Diante do novo cenário, Lynksey destacou a importância de novos direitos, como apagar a informação coletada, fazer a portabilidade dos dados ou proteções relacionadas a decisões automatizadas (como concessão de “notas” para crédito e outros serviços e direcionamento de conteúdos como publicações e publicidade).

Ela argumentou pela necessidade de “recalibrar” a abordagem da proteção de dados. Respeitados os drieitos dos titulares, o foco do exercício dessas garantias não deveria estar nas pessoas, mas na responsabilidade dos controladores de respeitar as obrigações legais.

“Princípios de proteção de dados continuam importantes, mas estão sendo colocados em pressão dado o crescimento de processamento de dados. Somos enfrentados em um tsunami de dados. Não se reconhecem direitos coletivos. Temos que olhar para além do indivíduo e adotar mecanismos mais sistêmicos e coletivos”, defendeu.

Dados e concorrência

A professora também destacou que, em um cenário de grandes companhias coletando e gerindo grandes quantidades de dados, um dos impactos fundamentais do controle dessas informações é na concorrência nesses mercados.

O abuso de poder de mercado pela administração de quantidades excessivas de dados deve ser considerado na análise de fusões, recomendou a professoara, que citou como exemplo a compra do WhatsApp pelo Facebook em 2014. Na Europa, as autoridades concorrenciais entenderam que não haveria problema pelo fato de as redes sociais supostamente não concorrerem entre si.

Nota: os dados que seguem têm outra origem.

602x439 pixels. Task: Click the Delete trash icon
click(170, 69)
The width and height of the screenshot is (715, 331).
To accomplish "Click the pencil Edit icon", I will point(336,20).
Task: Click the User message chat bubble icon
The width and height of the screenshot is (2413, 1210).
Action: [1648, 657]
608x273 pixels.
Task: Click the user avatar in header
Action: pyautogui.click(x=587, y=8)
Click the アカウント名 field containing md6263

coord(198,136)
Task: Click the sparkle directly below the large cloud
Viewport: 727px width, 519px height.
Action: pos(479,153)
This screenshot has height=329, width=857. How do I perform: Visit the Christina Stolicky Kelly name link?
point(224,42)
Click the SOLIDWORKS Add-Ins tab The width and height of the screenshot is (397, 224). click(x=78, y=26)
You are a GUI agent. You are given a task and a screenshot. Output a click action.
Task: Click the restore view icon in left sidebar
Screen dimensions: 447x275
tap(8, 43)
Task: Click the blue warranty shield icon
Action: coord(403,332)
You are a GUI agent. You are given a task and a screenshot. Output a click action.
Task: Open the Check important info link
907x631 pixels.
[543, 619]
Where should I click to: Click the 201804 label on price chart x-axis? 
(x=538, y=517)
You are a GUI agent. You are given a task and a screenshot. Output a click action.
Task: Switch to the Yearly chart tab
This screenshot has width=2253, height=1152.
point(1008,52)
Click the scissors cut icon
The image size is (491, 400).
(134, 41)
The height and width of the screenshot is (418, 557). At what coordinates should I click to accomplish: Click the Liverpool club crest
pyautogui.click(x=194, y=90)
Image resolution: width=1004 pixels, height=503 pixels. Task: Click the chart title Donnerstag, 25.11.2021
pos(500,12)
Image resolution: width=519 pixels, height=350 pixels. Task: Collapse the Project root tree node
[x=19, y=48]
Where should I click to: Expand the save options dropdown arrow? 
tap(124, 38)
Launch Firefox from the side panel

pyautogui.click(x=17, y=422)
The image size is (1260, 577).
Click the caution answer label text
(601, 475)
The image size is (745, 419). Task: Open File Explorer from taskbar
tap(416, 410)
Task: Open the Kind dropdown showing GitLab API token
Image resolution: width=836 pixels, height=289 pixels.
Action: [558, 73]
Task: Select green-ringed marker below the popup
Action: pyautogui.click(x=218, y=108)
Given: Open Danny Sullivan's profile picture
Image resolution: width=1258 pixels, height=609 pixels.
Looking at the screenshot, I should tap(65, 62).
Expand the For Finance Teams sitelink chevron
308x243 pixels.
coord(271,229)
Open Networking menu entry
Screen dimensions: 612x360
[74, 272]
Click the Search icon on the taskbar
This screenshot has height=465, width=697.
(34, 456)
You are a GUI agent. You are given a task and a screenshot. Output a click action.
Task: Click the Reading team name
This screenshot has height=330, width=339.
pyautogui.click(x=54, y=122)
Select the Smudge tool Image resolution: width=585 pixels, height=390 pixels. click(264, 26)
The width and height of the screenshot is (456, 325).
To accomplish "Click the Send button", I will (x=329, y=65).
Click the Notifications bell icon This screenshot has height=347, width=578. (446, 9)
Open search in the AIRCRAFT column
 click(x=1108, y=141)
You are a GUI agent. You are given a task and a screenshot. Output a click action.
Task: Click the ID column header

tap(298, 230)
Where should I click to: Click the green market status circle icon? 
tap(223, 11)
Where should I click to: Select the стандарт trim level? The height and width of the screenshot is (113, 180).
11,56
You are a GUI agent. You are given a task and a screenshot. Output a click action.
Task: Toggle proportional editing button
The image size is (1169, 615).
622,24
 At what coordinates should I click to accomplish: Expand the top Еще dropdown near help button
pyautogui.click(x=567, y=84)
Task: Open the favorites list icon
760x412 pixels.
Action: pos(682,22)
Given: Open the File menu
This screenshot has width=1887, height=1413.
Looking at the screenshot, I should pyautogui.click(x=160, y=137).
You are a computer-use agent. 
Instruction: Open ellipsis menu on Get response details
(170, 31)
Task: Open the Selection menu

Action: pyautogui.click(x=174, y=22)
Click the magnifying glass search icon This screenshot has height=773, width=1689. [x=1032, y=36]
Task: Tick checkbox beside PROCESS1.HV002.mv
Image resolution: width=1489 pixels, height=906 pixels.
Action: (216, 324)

Para Orla Lynksey, o exame dessas aquisições deveria incluir a consideração de aspectos relacionados a dados. “As autoridades não entenderam que o ponto chave eram os dados. Inicialmente, o Facebook falou que não seria possível integrá-los, mas depois integrou. Olhando para essas fusões em uma perspectiva concorrencial pura, estamos perdendo a história”. alertou.

Riscos

A diretora do Centro de Direito, Internet e Sociedade do Instituto de Direito Público de Brasília, Laura Schertel Mendes, também argumentou pela relevância de adotar uma perspectiva mais ampliada sobre a proteção de dados.

O consentimento para a obtenção de uma informação, embora fundamental, seria insuficiente pois define apenas um aspecto da coleta, sem assegurar a proteção no momento tratamento. Uma pessoa pode ter autorizado uma coleta, mas sem saber que a aplicação da informação sobre si poderia prejudicá-la, como em práticas discriminatórias. Por isso, a docente assinalou a pertinência de tratar os riscos envolvidos em determinada coleta e tratamento de dados e compreender essas práticas dentro do seu contexto.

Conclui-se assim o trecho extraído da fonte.